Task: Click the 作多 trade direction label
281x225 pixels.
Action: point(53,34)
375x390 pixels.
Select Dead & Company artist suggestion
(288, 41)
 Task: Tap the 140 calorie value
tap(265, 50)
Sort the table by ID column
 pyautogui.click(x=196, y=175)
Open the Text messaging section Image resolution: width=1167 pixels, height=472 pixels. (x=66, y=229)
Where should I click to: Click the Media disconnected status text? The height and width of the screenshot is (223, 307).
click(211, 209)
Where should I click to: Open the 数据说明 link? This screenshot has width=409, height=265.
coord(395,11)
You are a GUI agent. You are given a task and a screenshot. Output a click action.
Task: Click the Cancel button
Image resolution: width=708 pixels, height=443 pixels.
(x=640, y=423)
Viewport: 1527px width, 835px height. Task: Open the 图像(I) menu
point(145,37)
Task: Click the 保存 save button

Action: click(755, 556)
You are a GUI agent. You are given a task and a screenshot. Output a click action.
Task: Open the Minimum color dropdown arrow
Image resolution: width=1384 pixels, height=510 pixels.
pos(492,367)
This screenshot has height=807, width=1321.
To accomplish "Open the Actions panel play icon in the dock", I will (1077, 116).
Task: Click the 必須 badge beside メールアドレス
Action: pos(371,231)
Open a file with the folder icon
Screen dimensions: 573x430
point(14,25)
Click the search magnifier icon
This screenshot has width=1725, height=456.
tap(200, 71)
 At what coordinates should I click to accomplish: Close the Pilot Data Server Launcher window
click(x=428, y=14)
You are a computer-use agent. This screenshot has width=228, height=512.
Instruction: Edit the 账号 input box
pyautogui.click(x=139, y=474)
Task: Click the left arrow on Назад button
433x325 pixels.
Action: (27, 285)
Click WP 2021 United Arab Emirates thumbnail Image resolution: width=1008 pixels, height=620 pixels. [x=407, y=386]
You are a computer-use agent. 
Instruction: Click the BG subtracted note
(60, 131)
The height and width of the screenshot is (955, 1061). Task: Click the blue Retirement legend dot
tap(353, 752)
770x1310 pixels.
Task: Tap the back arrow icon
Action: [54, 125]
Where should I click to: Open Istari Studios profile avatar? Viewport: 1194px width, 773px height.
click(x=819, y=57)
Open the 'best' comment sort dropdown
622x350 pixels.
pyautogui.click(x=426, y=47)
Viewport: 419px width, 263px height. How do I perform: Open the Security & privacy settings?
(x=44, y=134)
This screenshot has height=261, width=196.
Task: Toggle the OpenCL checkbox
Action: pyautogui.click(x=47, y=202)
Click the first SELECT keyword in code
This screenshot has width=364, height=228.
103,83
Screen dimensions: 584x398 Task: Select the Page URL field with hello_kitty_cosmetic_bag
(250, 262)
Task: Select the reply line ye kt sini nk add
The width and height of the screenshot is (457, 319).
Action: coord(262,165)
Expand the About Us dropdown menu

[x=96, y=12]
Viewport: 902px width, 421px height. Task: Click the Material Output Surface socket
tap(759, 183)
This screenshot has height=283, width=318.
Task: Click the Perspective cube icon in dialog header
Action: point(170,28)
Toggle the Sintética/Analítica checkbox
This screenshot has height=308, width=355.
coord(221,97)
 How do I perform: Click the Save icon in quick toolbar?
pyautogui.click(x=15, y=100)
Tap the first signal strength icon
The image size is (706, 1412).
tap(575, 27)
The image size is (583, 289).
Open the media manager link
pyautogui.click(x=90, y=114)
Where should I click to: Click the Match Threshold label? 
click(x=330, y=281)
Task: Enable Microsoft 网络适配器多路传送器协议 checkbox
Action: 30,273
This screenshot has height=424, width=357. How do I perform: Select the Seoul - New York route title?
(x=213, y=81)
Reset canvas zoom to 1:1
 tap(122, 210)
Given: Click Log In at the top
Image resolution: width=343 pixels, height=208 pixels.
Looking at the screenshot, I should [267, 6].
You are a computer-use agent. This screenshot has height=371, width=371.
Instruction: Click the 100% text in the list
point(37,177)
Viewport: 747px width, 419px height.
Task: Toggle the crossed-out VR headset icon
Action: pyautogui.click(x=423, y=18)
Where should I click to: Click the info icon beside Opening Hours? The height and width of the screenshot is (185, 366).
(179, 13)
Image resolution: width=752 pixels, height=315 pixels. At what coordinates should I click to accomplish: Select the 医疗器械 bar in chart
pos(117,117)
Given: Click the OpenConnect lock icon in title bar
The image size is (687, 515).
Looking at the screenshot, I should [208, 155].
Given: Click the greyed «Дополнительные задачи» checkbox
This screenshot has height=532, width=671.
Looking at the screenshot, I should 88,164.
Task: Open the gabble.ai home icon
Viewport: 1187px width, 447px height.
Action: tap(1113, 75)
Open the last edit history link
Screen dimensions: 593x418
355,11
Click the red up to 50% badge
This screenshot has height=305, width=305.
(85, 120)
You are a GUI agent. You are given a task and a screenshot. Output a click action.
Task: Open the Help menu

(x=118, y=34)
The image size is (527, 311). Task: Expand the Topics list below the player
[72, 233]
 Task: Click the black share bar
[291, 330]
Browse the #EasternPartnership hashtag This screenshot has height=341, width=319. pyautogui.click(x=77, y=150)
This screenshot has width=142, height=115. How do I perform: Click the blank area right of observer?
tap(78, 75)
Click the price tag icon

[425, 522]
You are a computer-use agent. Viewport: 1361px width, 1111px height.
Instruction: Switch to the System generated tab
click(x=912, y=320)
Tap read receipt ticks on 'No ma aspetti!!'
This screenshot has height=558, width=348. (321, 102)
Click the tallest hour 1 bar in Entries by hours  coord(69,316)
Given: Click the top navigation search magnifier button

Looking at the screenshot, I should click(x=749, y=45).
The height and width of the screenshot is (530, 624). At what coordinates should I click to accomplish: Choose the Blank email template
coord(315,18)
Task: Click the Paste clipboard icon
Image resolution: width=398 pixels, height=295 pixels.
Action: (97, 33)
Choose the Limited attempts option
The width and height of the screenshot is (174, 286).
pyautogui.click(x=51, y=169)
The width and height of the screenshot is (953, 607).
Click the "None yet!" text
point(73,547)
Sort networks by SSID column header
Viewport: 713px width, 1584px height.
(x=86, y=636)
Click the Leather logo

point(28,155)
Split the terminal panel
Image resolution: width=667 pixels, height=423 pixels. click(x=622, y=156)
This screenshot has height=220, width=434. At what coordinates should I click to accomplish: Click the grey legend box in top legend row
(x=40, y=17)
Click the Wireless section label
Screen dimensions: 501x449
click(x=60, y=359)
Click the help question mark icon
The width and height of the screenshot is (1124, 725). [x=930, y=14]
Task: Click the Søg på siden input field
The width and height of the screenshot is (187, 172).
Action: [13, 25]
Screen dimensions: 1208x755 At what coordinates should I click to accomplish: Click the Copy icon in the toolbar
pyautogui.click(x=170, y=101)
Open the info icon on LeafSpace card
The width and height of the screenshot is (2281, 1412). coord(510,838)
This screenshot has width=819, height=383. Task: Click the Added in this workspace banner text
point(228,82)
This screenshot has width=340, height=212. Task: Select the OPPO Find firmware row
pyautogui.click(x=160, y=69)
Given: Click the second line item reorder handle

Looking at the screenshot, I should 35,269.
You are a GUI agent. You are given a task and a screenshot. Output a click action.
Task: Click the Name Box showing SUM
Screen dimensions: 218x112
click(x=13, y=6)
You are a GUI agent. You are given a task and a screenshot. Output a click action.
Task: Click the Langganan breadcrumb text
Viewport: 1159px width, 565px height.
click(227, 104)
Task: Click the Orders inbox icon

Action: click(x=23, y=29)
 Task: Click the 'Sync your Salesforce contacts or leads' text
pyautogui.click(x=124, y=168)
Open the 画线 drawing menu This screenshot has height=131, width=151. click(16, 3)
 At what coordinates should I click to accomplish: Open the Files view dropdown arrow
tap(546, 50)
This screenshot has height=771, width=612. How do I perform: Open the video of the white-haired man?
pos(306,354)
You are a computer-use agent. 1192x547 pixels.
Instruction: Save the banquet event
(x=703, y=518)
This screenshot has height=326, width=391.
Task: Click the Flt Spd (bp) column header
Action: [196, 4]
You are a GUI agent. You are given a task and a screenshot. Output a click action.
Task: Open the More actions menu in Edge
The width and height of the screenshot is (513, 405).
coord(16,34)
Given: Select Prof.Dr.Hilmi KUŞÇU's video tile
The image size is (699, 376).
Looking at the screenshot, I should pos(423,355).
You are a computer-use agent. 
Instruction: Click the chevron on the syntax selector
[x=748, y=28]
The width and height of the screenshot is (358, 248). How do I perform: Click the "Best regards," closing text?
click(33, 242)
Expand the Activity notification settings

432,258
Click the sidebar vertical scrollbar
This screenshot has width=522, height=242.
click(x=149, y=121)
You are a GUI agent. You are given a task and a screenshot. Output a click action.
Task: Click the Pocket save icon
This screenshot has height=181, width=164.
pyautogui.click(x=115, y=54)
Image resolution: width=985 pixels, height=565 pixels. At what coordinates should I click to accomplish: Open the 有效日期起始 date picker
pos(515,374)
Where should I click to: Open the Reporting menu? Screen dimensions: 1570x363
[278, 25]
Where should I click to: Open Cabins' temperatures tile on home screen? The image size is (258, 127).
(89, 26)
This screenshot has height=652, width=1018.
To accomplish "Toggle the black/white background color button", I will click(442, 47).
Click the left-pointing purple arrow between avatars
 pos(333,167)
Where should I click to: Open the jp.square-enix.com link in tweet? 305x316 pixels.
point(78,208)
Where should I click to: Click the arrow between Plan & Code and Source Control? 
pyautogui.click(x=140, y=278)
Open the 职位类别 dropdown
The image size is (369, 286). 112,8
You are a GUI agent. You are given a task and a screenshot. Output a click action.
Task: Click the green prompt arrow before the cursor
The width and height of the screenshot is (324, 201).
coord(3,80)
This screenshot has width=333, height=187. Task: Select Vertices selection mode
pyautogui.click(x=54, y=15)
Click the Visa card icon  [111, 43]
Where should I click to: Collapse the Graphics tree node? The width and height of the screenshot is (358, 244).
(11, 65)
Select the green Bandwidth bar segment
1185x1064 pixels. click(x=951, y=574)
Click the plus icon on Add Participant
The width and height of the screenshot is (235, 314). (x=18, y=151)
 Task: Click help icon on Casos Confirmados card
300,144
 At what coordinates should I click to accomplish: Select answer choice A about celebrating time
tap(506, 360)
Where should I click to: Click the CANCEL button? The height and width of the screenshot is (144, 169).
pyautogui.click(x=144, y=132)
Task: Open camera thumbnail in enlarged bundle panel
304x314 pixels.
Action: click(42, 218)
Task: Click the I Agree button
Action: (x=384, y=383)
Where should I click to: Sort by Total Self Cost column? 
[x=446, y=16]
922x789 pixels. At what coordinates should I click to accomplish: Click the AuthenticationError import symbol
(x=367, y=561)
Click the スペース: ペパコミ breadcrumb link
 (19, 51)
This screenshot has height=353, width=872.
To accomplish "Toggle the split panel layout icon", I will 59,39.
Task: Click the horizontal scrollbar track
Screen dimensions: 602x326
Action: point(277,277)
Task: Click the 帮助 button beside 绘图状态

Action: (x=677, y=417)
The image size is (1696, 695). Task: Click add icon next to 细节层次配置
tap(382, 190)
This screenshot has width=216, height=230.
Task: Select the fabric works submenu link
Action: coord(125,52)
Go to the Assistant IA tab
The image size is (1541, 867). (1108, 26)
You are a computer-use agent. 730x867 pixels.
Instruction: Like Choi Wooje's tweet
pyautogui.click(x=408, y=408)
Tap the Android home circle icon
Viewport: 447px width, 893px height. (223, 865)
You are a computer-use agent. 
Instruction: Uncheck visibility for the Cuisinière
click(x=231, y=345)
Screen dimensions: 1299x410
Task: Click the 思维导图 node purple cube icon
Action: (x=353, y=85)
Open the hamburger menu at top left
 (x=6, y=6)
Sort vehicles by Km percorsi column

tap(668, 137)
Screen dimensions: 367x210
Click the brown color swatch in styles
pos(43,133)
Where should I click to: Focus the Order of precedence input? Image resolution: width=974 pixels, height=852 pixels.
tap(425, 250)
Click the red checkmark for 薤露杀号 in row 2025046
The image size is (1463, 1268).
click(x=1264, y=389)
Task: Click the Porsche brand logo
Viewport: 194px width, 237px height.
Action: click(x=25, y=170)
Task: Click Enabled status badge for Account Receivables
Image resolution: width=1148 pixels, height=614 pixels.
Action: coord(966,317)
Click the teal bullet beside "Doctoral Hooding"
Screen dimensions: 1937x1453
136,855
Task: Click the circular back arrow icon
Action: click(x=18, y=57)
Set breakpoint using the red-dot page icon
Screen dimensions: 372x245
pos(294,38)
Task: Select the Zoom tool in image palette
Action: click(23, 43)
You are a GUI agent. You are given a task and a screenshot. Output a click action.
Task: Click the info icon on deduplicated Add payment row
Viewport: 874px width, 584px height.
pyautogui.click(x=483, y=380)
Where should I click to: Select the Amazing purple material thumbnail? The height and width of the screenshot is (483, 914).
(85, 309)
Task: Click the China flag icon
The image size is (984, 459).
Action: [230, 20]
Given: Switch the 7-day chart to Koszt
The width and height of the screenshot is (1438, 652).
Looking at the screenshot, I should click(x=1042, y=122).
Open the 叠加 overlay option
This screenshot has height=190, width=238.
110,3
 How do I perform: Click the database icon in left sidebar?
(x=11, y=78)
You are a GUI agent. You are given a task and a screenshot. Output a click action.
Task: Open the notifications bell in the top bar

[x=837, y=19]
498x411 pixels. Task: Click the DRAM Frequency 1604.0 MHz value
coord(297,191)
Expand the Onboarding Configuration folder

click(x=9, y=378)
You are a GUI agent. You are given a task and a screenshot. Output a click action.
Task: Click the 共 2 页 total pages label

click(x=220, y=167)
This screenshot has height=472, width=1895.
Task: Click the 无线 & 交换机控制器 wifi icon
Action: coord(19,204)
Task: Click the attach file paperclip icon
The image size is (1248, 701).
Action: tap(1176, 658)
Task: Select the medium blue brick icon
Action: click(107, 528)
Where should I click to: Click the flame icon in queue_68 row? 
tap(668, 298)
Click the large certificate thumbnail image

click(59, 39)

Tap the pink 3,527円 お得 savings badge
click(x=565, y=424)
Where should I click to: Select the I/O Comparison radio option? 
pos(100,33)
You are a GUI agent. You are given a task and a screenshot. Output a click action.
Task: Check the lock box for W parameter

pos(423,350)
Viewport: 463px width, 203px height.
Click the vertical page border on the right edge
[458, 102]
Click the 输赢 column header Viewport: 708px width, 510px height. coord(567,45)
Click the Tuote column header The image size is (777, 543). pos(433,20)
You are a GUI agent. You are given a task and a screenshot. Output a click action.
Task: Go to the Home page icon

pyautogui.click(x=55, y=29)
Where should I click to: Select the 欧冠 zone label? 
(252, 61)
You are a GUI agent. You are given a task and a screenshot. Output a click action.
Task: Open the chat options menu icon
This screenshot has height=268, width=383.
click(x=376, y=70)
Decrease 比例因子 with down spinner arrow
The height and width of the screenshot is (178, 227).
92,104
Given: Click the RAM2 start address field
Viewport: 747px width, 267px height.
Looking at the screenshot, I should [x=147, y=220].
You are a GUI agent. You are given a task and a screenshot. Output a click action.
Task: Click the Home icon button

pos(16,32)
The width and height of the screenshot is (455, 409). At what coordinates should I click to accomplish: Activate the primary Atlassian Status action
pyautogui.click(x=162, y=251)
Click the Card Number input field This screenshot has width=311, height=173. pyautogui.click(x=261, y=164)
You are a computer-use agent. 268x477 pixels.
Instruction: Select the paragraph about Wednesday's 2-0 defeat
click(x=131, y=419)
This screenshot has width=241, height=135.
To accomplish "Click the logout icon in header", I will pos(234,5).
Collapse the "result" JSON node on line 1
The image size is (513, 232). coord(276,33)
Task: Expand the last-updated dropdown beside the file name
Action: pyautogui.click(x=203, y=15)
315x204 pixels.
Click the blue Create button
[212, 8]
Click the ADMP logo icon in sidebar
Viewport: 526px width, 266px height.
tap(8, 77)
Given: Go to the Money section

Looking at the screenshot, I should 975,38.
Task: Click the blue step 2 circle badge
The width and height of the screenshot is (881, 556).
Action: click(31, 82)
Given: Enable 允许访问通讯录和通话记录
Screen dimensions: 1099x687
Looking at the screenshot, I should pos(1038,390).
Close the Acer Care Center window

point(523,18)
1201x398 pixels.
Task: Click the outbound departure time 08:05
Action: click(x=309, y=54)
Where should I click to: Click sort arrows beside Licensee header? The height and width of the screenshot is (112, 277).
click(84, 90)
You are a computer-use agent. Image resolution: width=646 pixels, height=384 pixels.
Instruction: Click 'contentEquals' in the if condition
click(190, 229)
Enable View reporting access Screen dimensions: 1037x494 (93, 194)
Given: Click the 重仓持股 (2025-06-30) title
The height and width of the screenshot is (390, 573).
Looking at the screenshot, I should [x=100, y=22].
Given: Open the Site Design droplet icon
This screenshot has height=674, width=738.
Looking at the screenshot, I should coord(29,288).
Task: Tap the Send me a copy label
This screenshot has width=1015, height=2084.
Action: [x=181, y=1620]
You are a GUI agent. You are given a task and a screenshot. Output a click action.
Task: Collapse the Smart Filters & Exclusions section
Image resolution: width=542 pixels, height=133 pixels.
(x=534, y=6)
————
**Problem to solve:** Word for word, restate the lines from the one holding "Task: Tap the Send me a copy label" to the last line of the records.

**Answer to this problem:**
Task: Tap the Send me a copy label
This screenshot has width=1015, height=2084.
Action: [x=181, y=1620]
You are a GUI agent. You are given a task and a screenshot. Output a click action.
Task: Collapse the Smart Filters & Exclusions section
Image resolution: width=542 pixels, height=133 pixels.
(x=534, y=6)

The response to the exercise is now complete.